ASSIGNMENT: Extract the full set of records, then give each one again exactly.

━━━━━ EXCERPTED RECORDS ━━━━━

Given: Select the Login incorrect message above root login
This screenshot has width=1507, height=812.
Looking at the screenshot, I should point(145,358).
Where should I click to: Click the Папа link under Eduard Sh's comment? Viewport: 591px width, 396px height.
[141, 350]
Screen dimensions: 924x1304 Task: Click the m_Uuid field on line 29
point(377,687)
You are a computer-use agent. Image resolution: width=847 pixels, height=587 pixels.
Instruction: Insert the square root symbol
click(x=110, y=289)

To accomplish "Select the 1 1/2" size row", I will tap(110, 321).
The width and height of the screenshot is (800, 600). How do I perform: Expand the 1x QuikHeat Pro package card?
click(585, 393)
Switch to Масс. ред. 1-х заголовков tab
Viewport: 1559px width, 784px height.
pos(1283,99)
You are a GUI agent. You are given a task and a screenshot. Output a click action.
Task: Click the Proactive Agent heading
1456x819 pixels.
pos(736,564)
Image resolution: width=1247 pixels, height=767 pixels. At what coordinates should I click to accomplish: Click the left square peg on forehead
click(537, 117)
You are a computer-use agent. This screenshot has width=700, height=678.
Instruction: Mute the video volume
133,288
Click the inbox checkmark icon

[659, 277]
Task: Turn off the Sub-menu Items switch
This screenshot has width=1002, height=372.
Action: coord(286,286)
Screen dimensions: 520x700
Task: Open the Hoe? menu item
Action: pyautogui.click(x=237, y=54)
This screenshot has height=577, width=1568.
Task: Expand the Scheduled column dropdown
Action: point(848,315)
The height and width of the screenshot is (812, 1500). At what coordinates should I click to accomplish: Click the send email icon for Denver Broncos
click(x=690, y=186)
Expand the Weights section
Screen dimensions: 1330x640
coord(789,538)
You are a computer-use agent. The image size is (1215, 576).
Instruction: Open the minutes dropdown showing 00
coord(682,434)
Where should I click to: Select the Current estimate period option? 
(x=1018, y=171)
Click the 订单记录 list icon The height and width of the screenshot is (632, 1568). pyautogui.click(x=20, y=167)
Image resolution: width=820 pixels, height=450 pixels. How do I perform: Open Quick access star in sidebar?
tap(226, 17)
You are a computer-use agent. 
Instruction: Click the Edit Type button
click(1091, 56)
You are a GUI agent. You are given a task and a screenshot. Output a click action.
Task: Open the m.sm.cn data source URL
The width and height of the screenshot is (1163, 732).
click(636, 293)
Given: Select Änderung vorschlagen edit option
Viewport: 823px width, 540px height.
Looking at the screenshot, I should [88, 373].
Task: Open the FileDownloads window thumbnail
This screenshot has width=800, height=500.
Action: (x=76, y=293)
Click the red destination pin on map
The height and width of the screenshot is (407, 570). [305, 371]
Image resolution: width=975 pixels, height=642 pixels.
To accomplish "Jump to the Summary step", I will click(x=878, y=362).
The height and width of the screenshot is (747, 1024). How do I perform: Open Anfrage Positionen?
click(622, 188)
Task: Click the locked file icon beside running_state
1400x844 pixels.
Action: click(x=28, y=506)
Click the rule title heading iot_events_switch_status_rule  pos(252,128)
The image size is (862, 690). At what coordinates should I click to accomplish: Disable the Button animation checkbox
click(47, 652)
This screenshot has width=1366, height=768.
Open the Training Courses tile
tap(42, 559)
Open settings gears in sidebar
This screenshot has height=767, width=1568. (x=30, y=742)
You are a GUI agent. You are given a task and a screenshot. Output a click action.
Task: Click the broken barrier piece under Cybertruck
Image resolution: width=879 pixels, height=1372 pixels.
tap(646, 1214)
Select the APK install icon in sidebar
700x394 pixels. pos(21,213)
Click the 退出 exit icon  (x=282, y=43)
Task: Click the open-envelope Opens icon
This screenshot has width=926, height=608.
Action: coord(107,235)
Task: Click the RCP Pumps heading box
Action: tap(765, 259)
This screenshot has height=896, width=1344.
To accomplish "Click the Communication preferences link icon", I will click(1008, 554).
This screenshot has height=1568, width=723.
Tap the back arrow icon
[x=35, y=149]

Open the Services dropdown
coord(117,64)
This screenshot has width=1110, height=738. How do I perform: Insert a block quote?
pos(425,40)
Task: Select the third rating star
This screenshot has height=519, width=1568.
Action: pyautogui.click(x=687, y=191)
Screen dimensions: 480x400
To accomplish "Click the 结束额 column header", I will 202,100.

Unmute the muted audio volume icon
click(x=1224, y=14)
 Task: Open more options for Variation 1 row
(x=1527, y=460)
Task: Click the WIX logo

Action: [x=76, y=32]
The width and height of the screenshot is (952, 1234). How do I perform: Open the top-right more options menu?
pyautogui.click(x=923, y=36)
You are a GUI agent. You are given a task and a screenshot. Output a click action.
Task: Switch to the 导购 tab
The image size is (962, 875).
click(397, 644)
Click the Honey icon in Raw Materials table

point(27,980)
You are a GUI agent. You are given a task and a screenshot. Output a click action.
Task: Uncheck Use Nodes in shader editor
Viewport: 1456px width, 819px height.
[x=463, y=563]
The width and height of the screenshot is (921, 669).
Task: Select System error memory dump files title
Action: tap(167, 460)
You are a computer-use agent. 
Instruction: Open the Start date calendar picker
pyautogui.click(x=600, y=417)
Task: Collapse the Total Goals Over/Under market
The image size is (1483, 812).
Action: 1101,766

━━━━━

EXERCISE ANSWER:
Given: Select the Login incorrect message above root login
This screenshot has width=1507, height=812.
Looking at the screenshot, I should point(145,358).
Where should I click to: Click the Папа link under Eduard Sh's comment? Viewport: 591px width, 396px height.
[141, 350]
Screen dimensions: 924x1304 Task: Click the m_Uuid field on line 29
point(377,687)
You are a computer-use agent. Image resolution: width=847 pixels, height=587 pixels.
Instruction: Insert the square root symbol
click(x=110, y=289)

To accomplish "Select the 1 1/2" size row", I will tap(110, 321).
The width and height of the screenshot is (800, 600). How do I perform: Expand the 1x QuikHeat Pro package card?
click(585, 393)
Switch to Масс. ред. 1-х заголовков tab
Viewport: 1559px width, 784px height.
pos(1283,99)
You are a GUI agent. You are given a task and a screenshot. Output a click action.
Task: Click the Proactive Agent heading
1456x819 pixels.
pos(736,564)
Image resolution: width=1247 pixels, height=767 pixels. At what coordinates should I click to accomplish: Click the left square peg on forehead
click(537, 117)
You are a computer-use agent. This screenshot has width=700, height=678.
Instruction: Mute the video volume
133,288
Click the inbox checkmark icon

[659, 277]
Task: Turn off the Sub-menu Items switch
This screenshot has width=1002, height=372.
Action: coord(286,286)
Screen dimensions: 520x700
Task: Open the Hoe? menu item
Action: pyautogui.click(x=237, y=54)
This screenshot has height=577, width=1568.
Task: Expand the Scheduled column dropdown
Action: point(848,315)
The height and width of the screenshot is (812, 1500). At what coordinates should I click to accomplish: Click the send email icon for Denver Broncos
click(x=690, y=186)
Expand the Weights section
Screen dimensions: 1330x640
coord(789,538)
You are a computer-use agent. The image size is (1215, 576).
Instruction: Open the minutes dropdown showing 00
coord(682,434)
Where should I click to: Select the Current estimate period option? 
(x=1018, y=171)
Click the 订单记录 list icon The height and width of the screenshot is (632, 1568). pyautogui.click(x=20, y=167)
Image resolution: width=820 pixels, height=450 pixels. How do I perform: Open Quick access star in sidebar?
tap(226, 17)
You are a computer-use agent. 
Instruction: Click the Edit Type button
click(1091, 56)
You are a GUI agent. You are given a task and a screenshot. Output a click action.
Task: Open the m.sm.cn data source URL
The width and height of the screenshot is (1163, 732).
click(636, 293)
Given: Select Änderung vorschlagen edit option
Viewport: 823px width, 540px height.
Looking at the screenshot, I should [88, 373].
Task: Open the FileDownloads window thumbnail
This screenshot has width=800, height=500.
Action: (x=76, y=293)
Click the red destination pin on map
The height and width of the screenshot is (407, 570). [305, 371]
Image resolution: width=975 pixels, height=642 pixels.
To accomplish "Jump to the Summary step", I will click(x=878, y=362).
The height and width of the screenshot is (747, 1024). How do I perform: Open Anfrage Positionen?
click(622, 188)
Task: Click the locked file icon beside running_state
1400x844 pixels.
Action: click(x=28, y=506)
Click the rule title heading iot_events_switch_status_rule  pos(252,128)
The image size is (862, 690). At what coordinates should I click to accomplish: Disable the Button animation checkbox
click(47, 652)
This screenshot has width=1366, height=768.
Open the Training Courses tile
tap(42, 559)
Open settings gears in sidebar
This screenshot has height=767, width=1568. (x=30, y=742)
You are a GUI agent. You are given a task and a screenshot. Output a click action.
Task: Click the broken barrier piece under Cybertruck
Image resolution: width=879 pixels, height=1372 pixels.
tap(646, 1214)
Select the APK install icon in sidebar
700x394 pixels. pos(21,213)
Click the 退出 exit icon  (x=282, y=43)
Task: Click the open-envelope Opens icon
This screenshot has width=926, height=608.
Action: coord(107,235)
Task: Click the RCP Pumps heading box
Action: tap(765, 259)
This screenshot has height=896, width=1344.
To accomplish "Click the Communication preferences link icon", I will click(1008, 554).
This screenshot has height=1568, width=723.
Tap the back arrow icon
[x=35, y=149]

Open the Services dropdown
coord(117,64)
This screenshot has width=1110, height=738. How do I perform: Insert a block quote?
pos(425,40)
Task: Select the third rating star
This screenshot has height=519, width=1568.
Action: pyautogui.click(x=687, y=191)
Screen dimensions: 480x400
To accomplish "Click the 结束额 column header", I will 202,100.

Unmute the muted audio volume icon
click(x=1224, y=14)
 Task: Open more options for Variation 1 row
(x=1527, y=460)
Task: Click the WIX logo

Action: [x=76, y=32]
The width and height of the screenshot is (952, 1234). How do I perform: Open the top-right more options menu?
pyautogui.click(x=923, y=36)
You are a GUI agent. You are given a task and a screenshot. Output a click action.
Task: Switch to the 导购 tab
The image size is (962, 875).
click(397, 644)
Click the Honey icon in Raw Materials table

point(27,980)
You are a GUI agent. You are given a task and a screenshot. Output a click action.
Task: Uncheck Use Nodes in shader editor
Viewport: 1456px width, 819px height.
[x=463, y=563]
The width and height of the screenshot is (921, 669).
Task: Select System error memory dump files title
Action: tap(167, 460)
You are a computer-use agent. 
Instruction: Open the Start date calendar picker
pyautogui.click(x=600, y=417)
Task: Collapse the Total Goals Over/Under market
The image size is (1483, 812).
Action: 1101,766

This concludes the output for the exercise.